# OUCH!!!!!!



## shamoo (Oct 20, 2014)

A buddy of mine bought a leftover 2013 Nitro Z79(April), Sweet Ride, he was taking it down to the place where he bought it to have a keel guard installed (June), about 10 minutes from the shop someone blew through a stop sign and broad sided the Boat flipping it off the trailer and skidding 75 feet down the middle of the highway, totaled the boat. Im trying to copy and paste pictures. Ill post when I figure out how too. LOL


----------



## earl60446 (Oct 20, 2014)

Look on the bright side...

He doesn't have to spend money on a keel guard now. #-o Hopefully he won't have a problem with insurance.
Tim


----------



## shamoo (Oct 21, 2014)

So far So good with the insurance, they already came through with payment for the Rods and Reels that broke, (a couple of Shimano Ci4's)


----------



## Jim (Oct 21, 2014)

Ouch!


----------



## huntinfool (Oct 21, 2014)

That sux!


----------



## lovedr79 (Oct 21, 2014)

OH NO! is your buddy alright?


----------



## shamoo (Oct 21, 2014)

lovedr79 said:


> OH NO! is your buddy alright?


bummed out for about a week, found out the girl driving didn't have a divers license, her husband had some kinda business right down the road so she left the scene to get him. They did come back. If I can figure out why the pictures aren't showing up when I copy and Paste, I'll post some.


----------



## earl60446 (Oct 21, 2014)

shamoo said:


> lovedr79 said:
> 
> 
> > OH NO! is your buddy alright?
> ...



My understanding is you have to upload pictures to the website via the website tool, not copy / paste. I think you can also upload via a link with the picture. I always just upload photos off my pc, works everytime.
Tim


----------



## SumDumGuy (Oct 22, 2014)

So what kind of business does your buddy now own?


----------



## shamoo (Oct 22, 2014)

Good news, hes going the the dealer Sat. to put a down payment on a new Z7. I going to go if I'm not going pumpkin picking.


----------



## Lowe 2070 CC (Oct 30, 2014)

Several years back my dad was headed to DeGray Lake in Arkansas before daylight (planning to meet me at the ramp). He was pulling a 395VS Ranger with a Johnson 225.

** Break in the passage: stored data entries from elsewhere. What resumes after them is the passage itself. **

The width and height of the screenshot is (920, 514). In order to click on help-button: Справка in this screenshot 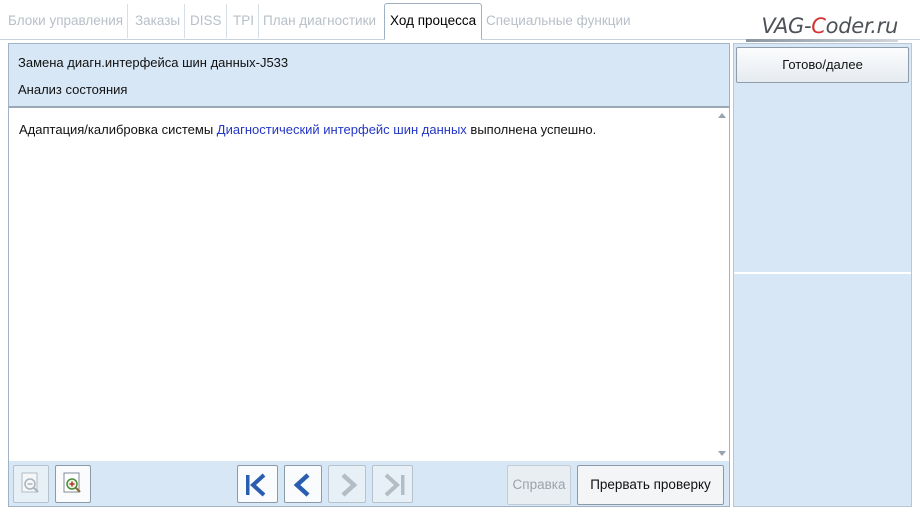, I will do `click(539, 485)`.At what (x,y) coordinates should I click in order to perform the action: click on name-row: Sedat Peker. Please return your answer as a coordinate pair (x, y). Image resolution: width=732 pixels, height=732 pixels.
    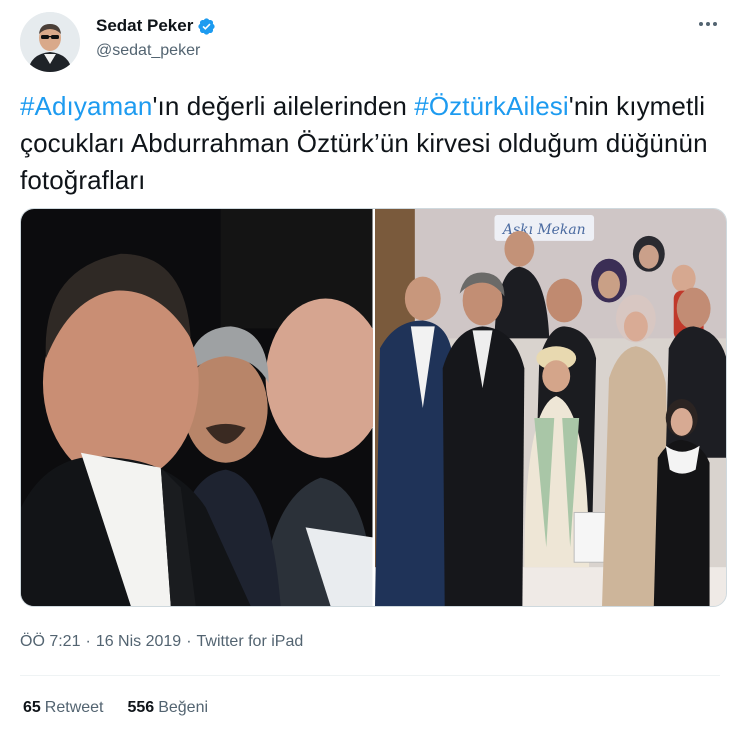
    Looking at the image, I should click on (156, 26).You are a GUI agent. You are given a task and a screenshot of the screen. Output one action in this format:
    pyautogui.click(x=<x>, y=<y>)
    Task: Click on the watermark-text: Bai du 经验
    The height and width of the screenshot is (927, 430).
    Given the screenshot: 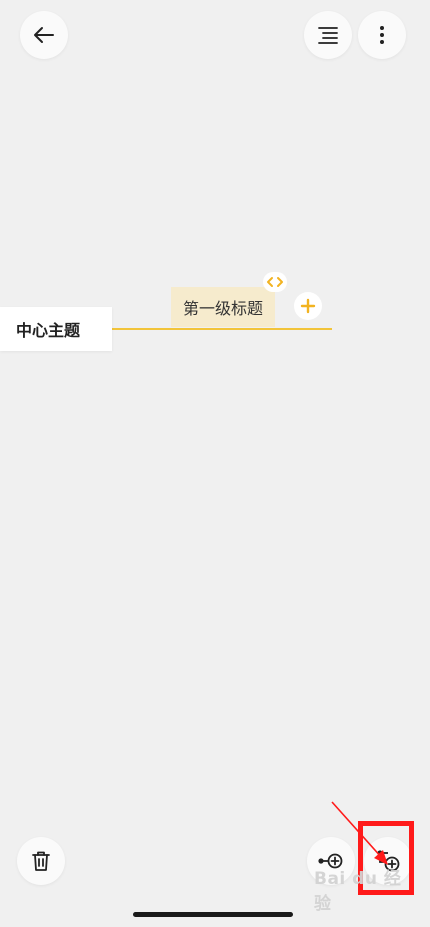 What is the action you would take?
    pyautogui.click(x=358, y=892)
    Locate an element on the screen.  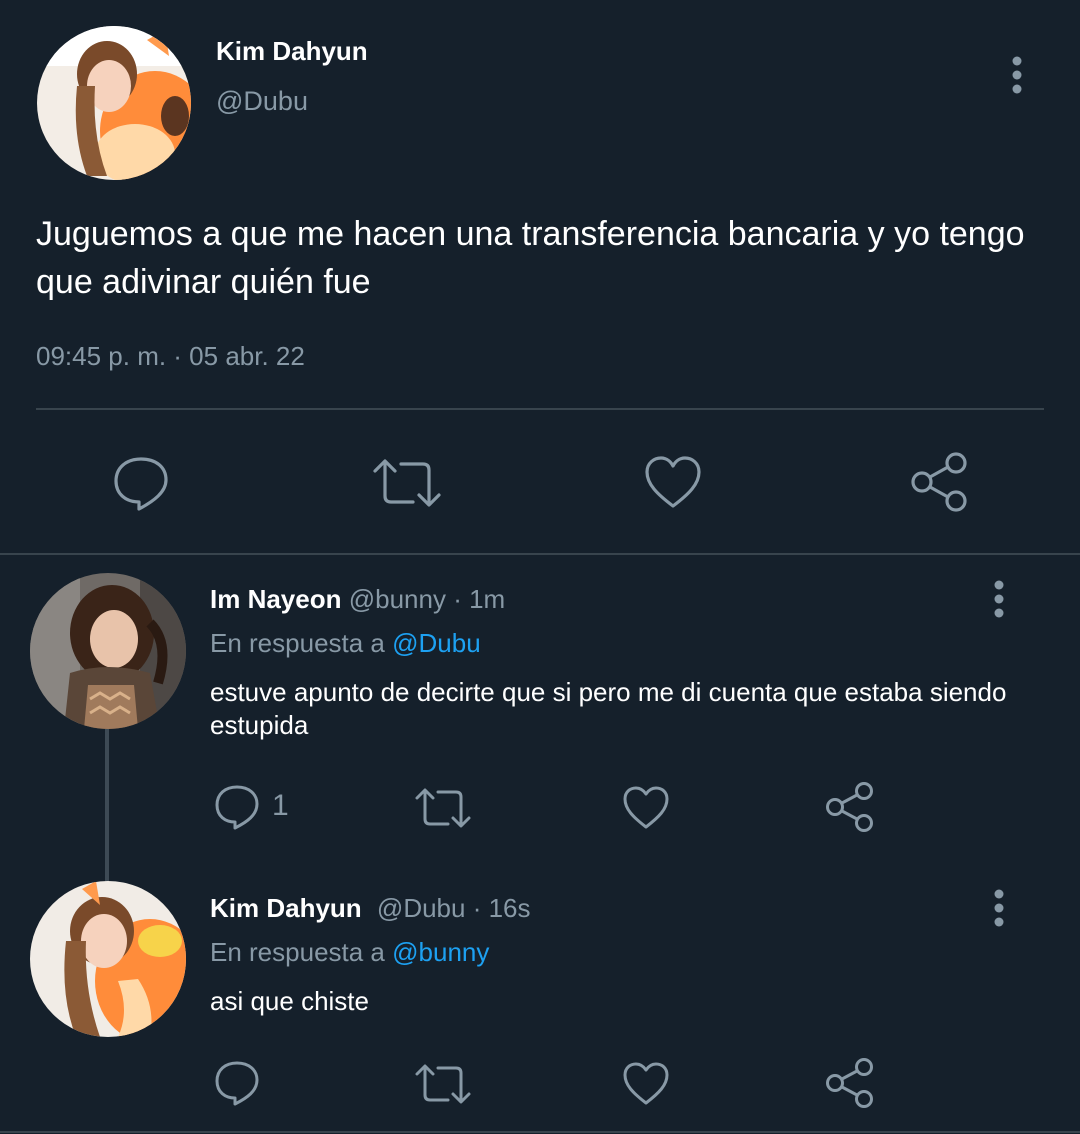
reply-time: · 1m is located at coordinates (480, 599).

A drunk driver crossed the yellow line sideswiping him in the process and forcing him off the road. He went through the wall of a garage striking both vehicles in side and came to rest in the yard with the tandem axle trailer upside down on top of the truck and the boat upside down next to the truck.

All in all his truck was totaled, the boat was totaled, the trailer was totaled, one of the cars in the garage was totaled, but the motor was fine.

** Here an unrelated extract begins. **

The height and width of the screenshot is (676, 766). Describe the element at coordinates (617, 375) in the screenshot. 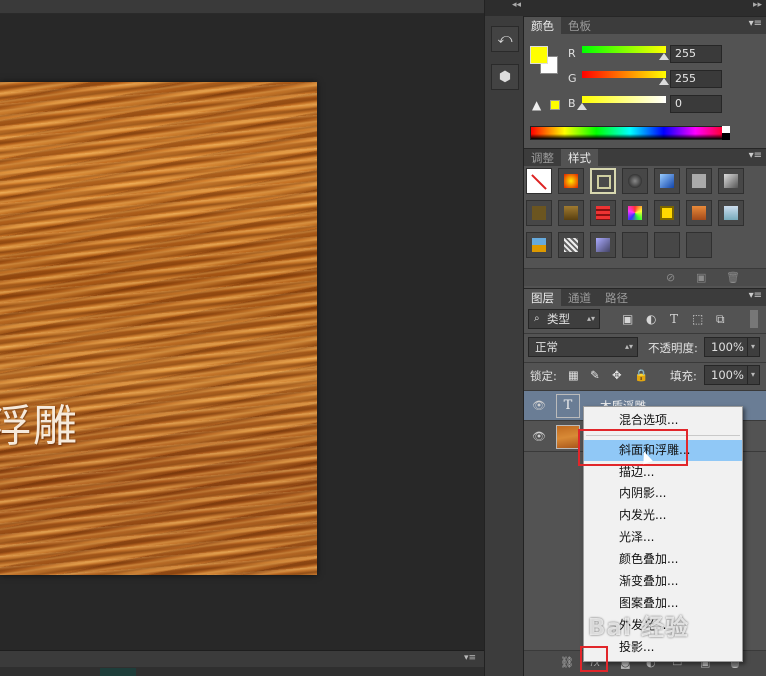

I see `lock-position-icon: ✥` at that location.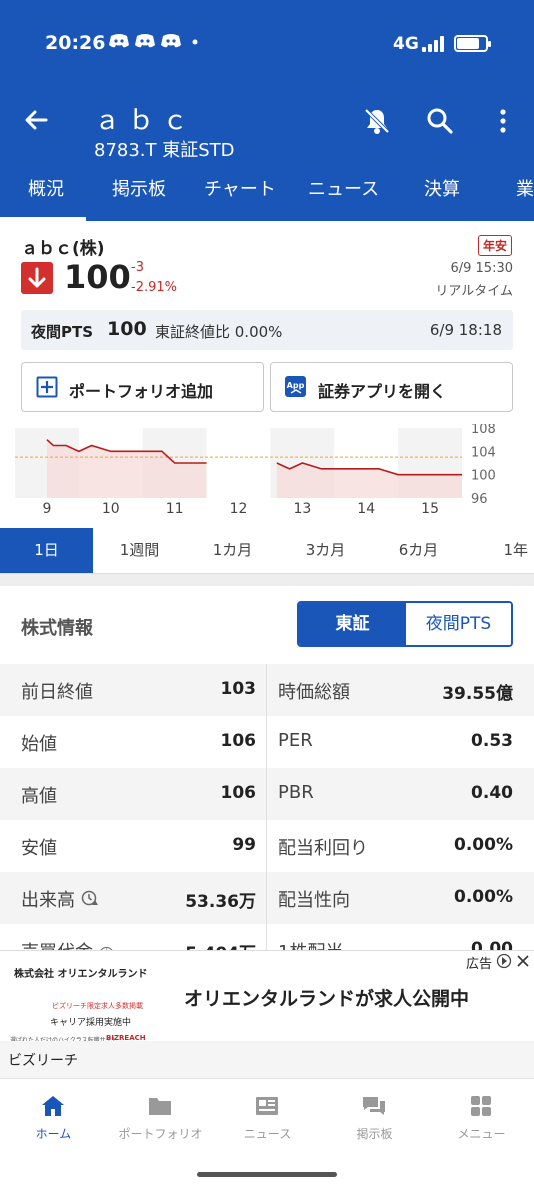 The height and width of the screenshot is (1199, 534). Describe the element at coordinates (267, 1060) in the screenshot. I see `ad-sponsor-bar: ビズリーチ` at that location.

He settled with insurance, bought the boat and motor back from them, sold the boat (gel-coat was spider-webbed everywhere), bought a new truck, bought a new boat, painted the cowl on the old motor, put it on the new boat, and wound up about $3K to the good.

He's lucky he wasn't hurt, just like you are. But, in the end everything worked itself out.

When the state trooper showed up he said it was reported as an 18 wheeler wreck by a passerby that saw the tandem axle trailer in the air.


----------



## shamoo (Oct 31, 2014)

Glad everything worked out wit Popz, its just sickening when crap like that happens.


----------



## fender66 (Oct 31, 2014)

OUCH is right.

Have a friend that bought a new Ranger over last winter. His third trip out with less than 6 hours on the engine, someone drove right over the top of him while he was crappie fishing. Not only totaled the boat, but messed him up a bit too.

Glad your friends deal worked out.


----------